**ACTIVITY LIST:**
(a) According to the article on the Fayetteville fire company's New Year's Day pork dinner, what is Robert Windemuth's occupation?
(b) Continue the article about the Fayetteville fire company's pork and sauerkraut dinner from its last sentence.

── EXTRACT PROVIDED ──

Fayetteville fire company serves traditional pork dinner

January 01, 2013|By RICHARD F. BELISLE |
  • Fayetteville Volunteer Fire and Rescue Co. firefighter Brian Rock, right, waits as Mark Bumbaugh prepares a takeout plate of pork in the kitchen of the community center of New Years Day. About 600 people were served at the fundraiser, which benefits the fire department.
By Yvette May, Staff Photographer

FAYETTEVILLE, Pa. — The traditional New Year’s Day dinner of pork and sauerkraut came to Franklin County, Pa., by immigrants from Lancaster, Pa., and before that by immigrants from Germany, Robert Windemuth said Tuesday.

Windemuth, a history teacher from Chambersburg, Pa., and his wife, Roberta, joined about 600 people at the Fayetteville Volunteer Fire and Rescue Co., where the pork and sauerkraut tradition lived on Tuesday.

───
── ENTRIES SHOWN ──

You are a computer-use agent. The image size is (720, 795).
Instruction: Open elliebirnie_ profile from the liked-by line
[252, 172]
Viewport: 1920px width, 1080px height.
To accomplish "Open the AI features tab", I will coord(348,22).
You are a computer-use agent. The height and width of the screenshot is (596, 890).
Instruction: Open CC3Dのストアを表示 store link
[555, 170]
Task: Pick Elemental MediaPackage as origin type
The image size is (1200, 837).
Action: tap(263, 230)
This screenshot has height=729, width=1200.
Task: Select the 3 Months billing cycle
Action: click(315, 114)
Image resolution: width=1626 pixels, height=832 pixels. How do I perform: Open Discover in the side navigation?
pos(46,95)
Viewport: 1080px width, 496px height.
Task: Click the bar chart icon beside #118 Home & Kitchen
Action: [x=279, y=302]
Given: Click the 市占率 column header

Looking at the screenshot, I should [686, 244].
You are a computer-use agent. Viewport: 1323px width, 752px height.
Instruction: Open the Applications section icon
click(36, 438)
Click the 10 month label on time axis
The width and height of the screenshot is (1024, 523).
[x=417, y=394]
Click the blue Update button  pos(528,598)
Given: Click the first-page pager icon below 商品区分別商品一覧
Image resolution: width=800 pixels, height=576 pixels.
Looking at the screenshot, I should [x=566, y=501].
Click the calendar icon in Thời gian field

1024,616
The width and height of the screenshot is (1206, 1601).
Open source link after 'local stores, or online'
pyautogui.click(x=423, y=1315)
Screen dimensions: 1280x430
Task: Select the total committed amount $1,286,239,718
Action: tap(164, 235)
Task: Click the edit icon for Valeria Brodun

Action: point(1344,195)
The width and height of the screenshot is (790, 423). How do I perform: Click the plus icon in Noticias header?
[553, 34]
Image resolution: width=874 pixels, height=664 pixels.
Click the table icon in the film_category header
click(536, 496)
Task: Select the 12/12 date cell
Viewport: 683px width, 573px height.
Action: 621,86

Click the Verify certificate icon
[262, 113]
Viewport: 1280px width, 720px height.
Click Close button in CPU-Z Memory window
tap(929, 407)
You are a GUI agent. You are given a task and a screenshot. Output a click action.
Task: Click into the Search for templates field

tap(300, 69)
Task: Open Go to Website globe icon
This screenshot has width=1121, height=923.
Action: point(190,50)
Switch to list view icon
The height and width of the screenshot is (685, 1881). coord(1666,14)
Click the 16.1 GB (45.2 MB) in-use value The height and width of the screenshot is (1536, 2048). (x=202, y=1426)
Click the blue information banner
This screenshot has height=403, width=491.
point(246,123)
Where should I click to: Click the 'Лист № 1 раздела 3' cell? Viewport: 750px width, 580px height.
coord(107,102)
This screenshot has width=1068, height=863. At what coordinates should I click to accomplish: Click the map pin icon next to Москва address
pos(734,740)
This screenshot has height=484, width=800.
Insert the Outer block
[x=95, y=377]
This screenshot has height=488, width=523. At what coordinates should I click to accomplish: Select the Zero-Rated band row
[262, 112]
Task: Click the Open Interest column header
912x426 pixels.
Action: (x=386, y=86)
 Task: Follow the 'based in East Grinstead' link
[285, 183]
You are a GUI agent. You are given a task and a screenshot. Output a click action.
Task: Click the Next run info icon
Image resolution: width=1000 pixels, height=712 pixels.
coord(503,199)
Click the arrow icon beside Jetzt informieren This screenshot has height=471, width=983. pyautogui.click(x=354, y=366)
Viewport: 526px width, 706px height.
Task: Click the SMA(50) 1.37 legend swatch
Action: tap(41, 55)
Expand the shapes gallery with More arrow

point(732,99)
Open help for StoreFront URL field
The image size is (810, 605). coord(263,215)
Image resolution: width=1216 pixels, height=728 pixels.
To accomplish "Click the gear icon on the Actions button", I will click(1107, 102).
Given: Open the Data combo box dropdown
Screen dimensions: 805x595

───

**RESPONSES BY TASK:**
(a) He is a history teacher from Chambersburg, Pa.

(b)
Fire department members and friends put on annual dinners, including the New Year’s feast, which bring in more than $20,000 for the fire department coffers.

“This is not our biggest fundraiser of the year, but it’s our chance to give something back to the community,” firefighter Mark Bumbaugh said.

“Because of the German element in this area, pork and sauerkraut is very much a New Year’s tradition,” Windemuth said.

Pork was always a primary meat in Germany, more than beef, and people made sauerkraut because it was easy to store, he said.


“A lot of Germans in Lancaster moved to Franklin County and brought their German traditions with them,” he said.

While a staple on New Year’s Day, pork and sauerkraut stand aside the rest of the year for chicken, ham and beef.

“We serve broasted chicken at our monthly dinners, even when we serve ham and beef,” Bumbaugh said.

“If we don’t serve chicken, like Thanksgiving when it’s turkey, they let us know about it.”

The Rev. Earl and Melva Peters of Fayetteville sat nearby with full plates.

“Everybody has pork and sauerkraut on New Year’s,” Melva Peters said. “I used to serve it myself, but why should I cook at home when I can come here.”

She was asked to compare her cooking at home to the meal she was eating at the fire hall.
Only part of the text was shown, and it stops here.